— Start of EXCERPT PROVIDED —

Promoting research and development especially useful for small and medium enterprises
"Germany should use tax incentives to foster research and development in small and medium enterprises, as most industrialised states already do," declared the Chair of the Commission, Professor Dr Dietmar Harhoff from the Max Planck Institute for Innovation and Competition.
"The international scientific evidence of the positive impacts of these actions make it a must, and a way of complementing existing, tried and tested direct project promotion measures."
The Commission advocates introducing the tax incentives initially only for SMEs with workforces of up to 249. These businesses are particularly hard hit by financing problems and depend largely on tax breaks.
With a view to the costs of making R&D activities tax-deductible, Professor Harhoff stressed, "Every euro lost in tax revenue is more than offset by an average additional private-sector R&D spending of EUR 1.33, giving a positive overall impact."
Using the opportunities offered by blockchain
The experts underscore the special importance of blockchain technology in the unalterable and forgery-proof secure digital storage and transfer of data. The strategy planned for the summer should identify interfaces with other digital-policy strategies of the German government, like the Artificial Intelligence Strategy.
Blockchain is understood to mean a decentralised database in which a list of transaction datasets are extended chronologically on a linear basis, like a chain to which new elements are continually added (which is where the term "blockchain" comes from). This makes it possible to code and manage large volumes of data at a decentralised level, while cutting costs for IT infrastructure.
"Germany is in a promising position to help shape the development of blockchain technology and to realise its economic and societal potentials," said Professor Harhoff. This advantage should be used at political level as leverage to encourage the further development and use of blockchain technology in Germany.
Currently, there are already pilot projects in which blockchain technology is being used to handle financial transactions, organise electricity trading at decentralised level, manage digital identities, support the flow of information between public authorities, and make it easier for regulatory authorities and businesses to comply with reporting obligations.

— End of EXCERPT PROVIDED —

* _DIRECTION 1_
From the excerpt on research promotion and blockchain, list every use of blockchain technology that the pilot projects are described as already covering.
* _DIRECTION 2_
In the excerpt on research promotion and blockchain, switch "decentralised" to "distributed" and write out everything from "Using the opportunities" down to "for IT infrastructure." with that change.

— Start of SOURCE MATERIAL —

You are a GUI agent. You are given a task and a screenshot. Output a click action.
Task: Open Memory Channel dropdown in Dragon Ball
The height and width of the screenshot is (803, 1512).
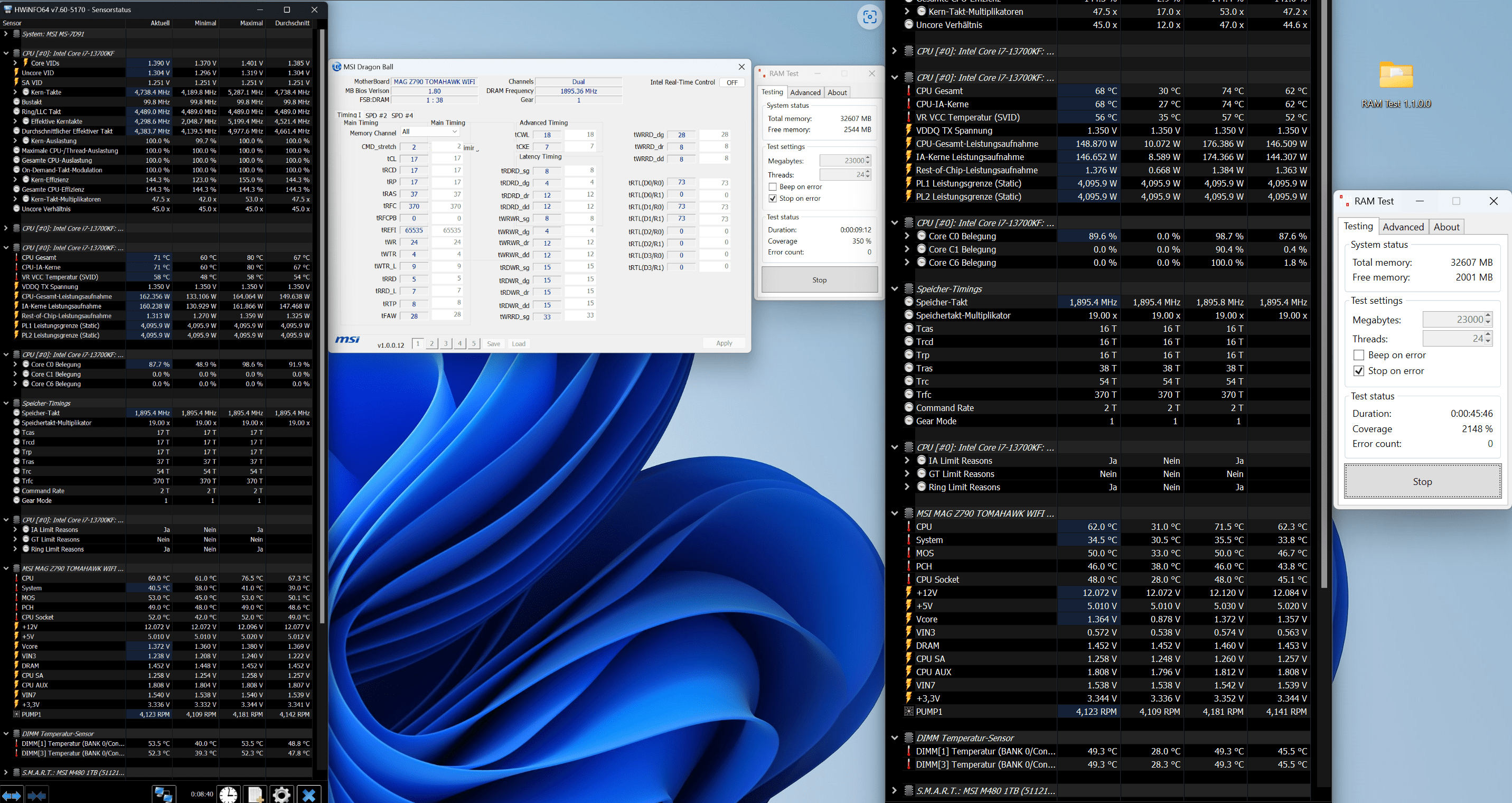pyautogui.click(x=430, y=132)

— End of SOURCE MATERIAL —

* _CORRECT ANSWER 1_
- Handling financial transactions
- Organising electricity trading at decentralised level
- Managing digital identities
- Supporting the flow of information between public authorities
- Making it easier for regulatory authorities and businesses to comply with reporting obligations

* _CORRECT ANSWER 2_
Using the opportunities offered by blockchain
The experts underscore the special importance of blockchain technology in the unalterable and forgery-proof secure digital storage and transfer of data. The strategy planned for the summer should identify interfaces with other digital-policy strategies of the German government, like the Artificial Intelligence Strategy.
Blockchain is understood to mean a distributed database in which a list of transaction datasets are extended chronologically on a linear basis, like a chain to which new elements are continually added (which is where the term "blockchain" comes from). This makes it possible to code and manage large volumes of data at a distributed level, while cutting costs for IT infrastructure.